The American version stars Laurie Metcalf ("The Big Bang Theory," "Roseanne"), Alex Borstein ("Family Guy," "The Marvelous Mrs. Maisel"), Niecy Nash ("Reno 911!," "Claws") and Mel Rodriguez ("The Last Man on Earth," "Little Miss Sunshine") as the hospital's nurses, getting into and out of wacky scenarios as they attempt to care for their patients while managing their own relationships with one another. While the laughs are plentiful, don't be surprised if the show packs an emotional gut punch or two into an episode.

Here are some reasons why this dark comedy is worth your time.

Getting On is funny and delivers emotional depth

"Getting On" earned a 92% overall rating from Rotten Tomatoes critics over its three seasons, with its first season having the lowest score of 76% but being the only one to be "certified fresh," because the second and third seasons earned 100% but didn't have enough reviews to qualify. It also earned a 94% overall rating from audiences, making it a winner among both professionals and the masses.

The show is set in an underfunded hospital, which later introduces a hospice ward.
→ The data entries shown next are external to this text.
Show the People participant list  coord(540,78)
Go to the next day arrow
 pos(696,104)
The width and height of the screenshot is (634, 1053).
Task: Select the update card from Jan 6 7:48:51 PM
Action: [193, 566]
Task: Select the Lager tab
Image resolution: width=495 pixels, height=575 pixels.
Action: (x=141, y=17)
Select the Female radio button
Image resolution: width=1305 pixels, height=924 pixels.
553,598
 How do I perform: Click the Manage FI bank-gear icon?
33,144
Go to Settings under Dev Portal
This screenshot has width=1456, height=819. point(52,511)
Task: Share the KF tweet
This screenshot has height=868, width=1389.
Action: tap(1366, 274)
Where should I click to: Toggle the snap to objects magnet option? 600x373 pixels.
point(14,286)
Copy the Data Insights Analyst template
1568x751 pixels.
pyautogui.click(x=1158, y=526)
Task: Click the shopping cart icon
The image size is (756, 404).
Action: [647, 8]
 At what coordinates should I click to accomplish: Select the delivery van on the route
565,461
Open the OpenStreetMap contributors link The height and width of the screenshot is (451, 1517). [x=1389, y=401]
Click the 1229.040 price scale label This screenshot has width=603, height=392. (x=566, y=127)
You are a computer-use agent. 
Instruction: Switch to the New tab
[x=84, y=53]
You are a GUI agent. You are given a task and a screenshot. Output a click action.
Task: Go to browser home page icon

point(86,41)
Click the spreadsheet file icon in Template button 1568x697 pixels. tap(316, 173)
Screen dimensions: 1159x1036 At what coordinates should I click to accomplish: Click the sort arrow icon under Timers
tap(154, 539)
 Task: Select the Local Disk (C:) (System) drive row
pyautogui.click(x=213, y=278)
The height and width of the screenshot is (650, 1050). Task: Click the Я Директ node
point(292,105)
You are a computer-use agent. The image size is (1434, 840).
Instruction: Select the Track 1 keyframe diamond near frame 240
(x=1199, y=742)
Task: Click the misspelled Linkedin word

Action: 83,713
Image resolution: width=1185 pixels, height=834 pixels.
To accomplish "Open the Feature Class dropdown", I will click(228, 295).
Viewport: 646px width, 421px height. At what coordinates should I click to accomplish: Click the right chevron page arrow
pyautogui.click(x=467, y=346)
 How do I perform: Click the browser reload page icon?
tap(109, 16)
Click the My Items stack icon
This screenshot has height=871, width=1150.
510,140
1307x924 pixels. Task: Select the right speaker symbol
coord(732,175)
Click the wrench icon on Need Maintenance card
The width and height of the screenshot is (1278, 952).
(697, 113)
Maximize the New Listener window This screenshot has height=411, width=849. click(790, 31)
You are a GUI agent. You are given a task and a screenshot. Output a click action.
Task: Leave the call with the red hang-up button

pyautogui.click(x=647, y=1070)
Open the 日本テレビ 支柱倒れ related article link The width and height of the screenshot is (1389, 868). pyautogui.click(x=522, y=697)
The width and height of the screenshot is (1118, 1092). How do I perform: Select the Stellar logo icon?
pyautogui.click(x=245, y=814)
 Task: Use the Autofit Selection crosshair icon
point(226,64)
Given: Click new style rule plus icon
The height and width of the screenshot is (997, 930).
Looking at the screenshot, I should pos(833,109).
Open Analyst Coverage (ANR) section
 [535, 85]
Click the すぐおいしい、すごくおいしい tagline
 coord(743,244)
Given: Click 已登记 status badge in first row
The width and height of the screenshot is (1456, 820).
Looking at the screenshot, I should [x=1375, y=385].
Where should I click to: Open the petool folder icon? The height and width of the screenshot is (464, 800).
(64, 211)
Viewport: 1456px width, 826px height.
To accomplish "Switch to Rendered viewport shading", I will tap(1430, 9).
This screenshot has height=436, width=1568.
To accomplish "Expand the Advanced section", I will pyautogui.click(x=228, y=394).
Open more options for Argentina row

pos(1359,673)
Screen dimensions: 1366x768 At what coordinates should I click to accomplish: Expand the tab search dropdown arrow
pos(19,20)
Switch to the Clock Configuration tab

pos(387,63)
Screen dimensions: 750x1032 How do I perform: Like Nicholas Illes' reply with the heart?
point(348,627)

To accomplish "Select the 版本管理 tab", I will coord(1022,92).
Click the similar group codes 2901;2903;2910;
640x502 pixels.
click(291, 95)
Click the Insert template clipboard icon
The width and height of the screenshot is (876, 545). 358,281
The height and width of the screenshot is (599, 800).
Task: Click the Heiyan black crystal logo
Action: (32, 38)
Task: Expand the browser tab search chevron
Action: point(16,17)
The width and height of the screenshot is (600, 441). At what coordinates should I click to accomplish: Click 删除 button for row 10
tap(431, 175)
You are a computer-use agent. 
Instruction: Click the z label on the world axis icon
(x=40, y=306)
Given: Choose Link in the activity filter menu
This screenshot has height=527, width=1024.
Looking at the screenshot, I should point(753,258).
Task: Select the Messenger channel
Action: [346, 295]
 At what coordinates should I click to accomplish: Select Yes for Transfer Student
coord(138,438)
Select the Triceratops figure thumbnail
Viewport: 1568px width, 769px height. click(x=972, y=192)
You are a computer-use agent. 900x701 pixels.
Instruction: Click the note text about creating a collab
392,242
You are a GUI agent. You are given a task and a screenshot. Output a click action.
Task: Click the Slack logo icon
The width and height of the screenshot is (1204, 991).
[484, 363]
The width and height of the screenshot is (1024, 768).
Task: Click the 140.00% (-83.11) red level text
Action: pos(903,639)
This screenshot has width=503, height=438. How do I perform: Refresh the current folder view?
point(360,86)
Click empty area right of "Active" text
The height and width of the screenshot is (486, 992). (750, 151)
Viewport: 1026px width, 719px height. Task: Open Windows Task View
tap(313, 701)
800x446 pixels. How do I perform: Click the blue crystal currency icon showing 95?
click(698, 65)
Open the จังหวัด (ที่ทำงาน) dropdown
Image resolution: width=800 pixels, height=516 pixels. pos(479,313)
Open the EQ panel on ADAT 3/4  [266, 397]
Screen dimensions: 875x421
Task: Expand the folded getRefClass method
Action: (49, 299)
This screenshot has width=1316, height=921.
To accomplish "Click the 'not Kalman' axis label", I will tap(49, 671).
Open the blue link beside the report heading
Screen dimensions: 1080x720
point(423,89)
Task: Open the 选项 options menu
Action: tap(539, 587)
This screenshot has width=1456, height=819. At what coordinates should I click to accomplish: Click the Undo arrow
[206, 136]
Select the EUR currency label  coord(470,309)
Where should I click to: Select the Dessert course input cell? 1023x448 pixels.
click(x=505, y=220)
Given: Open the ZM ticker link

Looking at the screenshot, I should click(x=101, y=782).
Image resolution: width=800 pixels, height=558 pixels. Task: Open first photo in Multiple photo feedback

Disease, disabilities, and death are ever-present for the cast of characters. Some might think that a comedy in such a setting would be inherently insensitive, poking fun at those in pain or passing on, but according to reviews, that's not the case here. Yes, "Getting On" has tons of hilarious moments, but they come from a place of empathy, finding the humor in life (and occasionally death) for the hospital's patients and those who attempt to care for them.

As Emily Todd VanDerWerff writes for the A.V. Club in her review of the first season, "Watch Getting On long enough, though, and it reveals a streak of humane empathy for everyone trapped by either circumstance or choice in its intentionally claustrophobic setting."

Both the British and American versions of "Getting On" are currently available on Hulu and HBO Max, and the original British show is also available through Amazon Prime and Pluto TV.